The task >> Print the following entries without any change.

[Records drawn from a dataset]
________

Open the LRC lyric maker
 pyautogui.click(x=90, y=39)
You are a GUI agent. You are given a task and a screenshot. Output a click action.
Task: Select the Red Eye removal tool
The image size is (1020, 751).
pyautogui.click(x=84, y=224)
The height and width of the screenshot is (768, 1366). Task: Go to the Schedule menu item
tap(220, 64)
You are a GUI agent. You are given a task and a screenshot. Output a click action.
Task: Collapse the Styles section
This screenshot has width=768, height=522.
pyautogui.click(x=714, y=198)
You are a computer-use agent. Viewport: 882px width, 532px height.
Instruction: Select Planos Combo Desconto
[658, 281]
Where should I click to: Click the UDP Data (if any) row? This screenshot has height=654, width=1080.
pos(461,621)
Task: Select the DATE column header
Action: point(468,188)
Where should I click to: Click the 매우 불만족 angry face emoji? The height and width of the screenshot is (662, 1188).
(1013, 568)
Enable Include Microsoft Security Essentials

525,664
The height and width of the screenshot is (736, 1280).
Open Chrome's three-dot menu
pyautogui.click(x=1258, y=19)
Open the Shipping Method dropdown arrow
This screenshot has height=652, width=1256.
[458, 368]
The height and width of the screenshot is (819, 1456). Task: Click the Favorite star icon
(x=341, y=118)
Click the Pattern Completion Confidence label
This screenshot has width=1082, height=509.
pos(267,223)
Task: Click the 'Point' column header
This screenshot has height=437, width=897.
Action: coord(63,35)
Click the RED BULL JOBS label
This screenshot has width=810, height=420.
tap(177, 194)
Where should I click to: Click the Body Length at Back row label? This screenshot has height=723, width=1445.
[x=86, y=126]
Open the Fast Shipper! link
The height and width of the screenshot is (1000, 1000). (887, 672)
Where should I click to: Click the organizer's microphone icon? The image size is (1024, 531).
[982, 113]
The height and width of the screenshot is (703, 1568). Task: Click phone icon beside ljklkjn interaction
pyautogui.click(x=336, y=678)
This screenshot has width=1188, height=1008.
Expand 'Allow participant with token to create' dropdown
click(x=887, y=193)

________

Reply to the exercise >>
Open the LRC lyric maker
 pyautogui.click(x=90, y=39)
You are a GUI agent. You are given a task and a screenshot. Output a click action.
Task: Select the Red Eye removal tool
The image size is (1020, 751).
pyautogui.click(x=84, y=224)
The height and width of the screenshot is (768, 1366). Task: Go to the Schedule menu item
tap(220, 64)
You are a GUI agent. You are given a task and a screenshot. Output a click action.
Task: Collapse the Styles section
This screenshot has width=768, height=522.
pyautogui.click(x=714, y=198)
You are a computer-use agent. Viewport: 882px width, 532px height.
Instruction: Select Planos Combo Desconto
[658, 281]
Where should I click to: Click the UDP Data (if any) row? This screenshot has height=654, width=1080.
pos(461,621)
Task: Select the DATE column header
Action: point(468,188)
Where should I click to: Click the 매우 불만족 angry face emoji? The height and width of the screenshot is (662, 1188).
(1013, 568)
Enable Include Microsoft Security Essentials

525,664
The height and width of the screenshot is (736, 1280).
Open Chrome's three-dot menu
pyautogui.click(x=1258, y=19)
Open the Shipping Method dropdown arrow
This screenshot has height=652, width=1256.
[458, 368]
The height and width of the screenshot is (819, 1456). Task: Click the Favorite star icon
(x=341, y=118)
Click the Pattern Completion Confidence label
This screenshot has width=1082, height=509.
pos(267,223)
Task: Click the 'Point' column header
This screenshot has height=437, width=897.
Action: coord(63,35)
Click the RED BULL JOBS label
This screenshot has width=810, height=420.
tap(177, 194)
Where should I click to: Click the Body Length at Back row label? This screenshot has height=723, width=1445.
[x=86, y=126]
Open the Fast Shipper! link
The height and width of the screenshot is (1000, 1000). (887, 672)
Where should I click to: Click the organizer's microphone icon? The image size is (1024, 531).
[982, 113]
The height and width of the screenshot is (703, 1568). Task: Click phone icon beside ljklkjn interaction
pyautogui.click(x=336, y=678)
This screenshot has width=1188, height=1008.
Expand 'Allow participant with token to create' dropdown
click(x=887, y=193)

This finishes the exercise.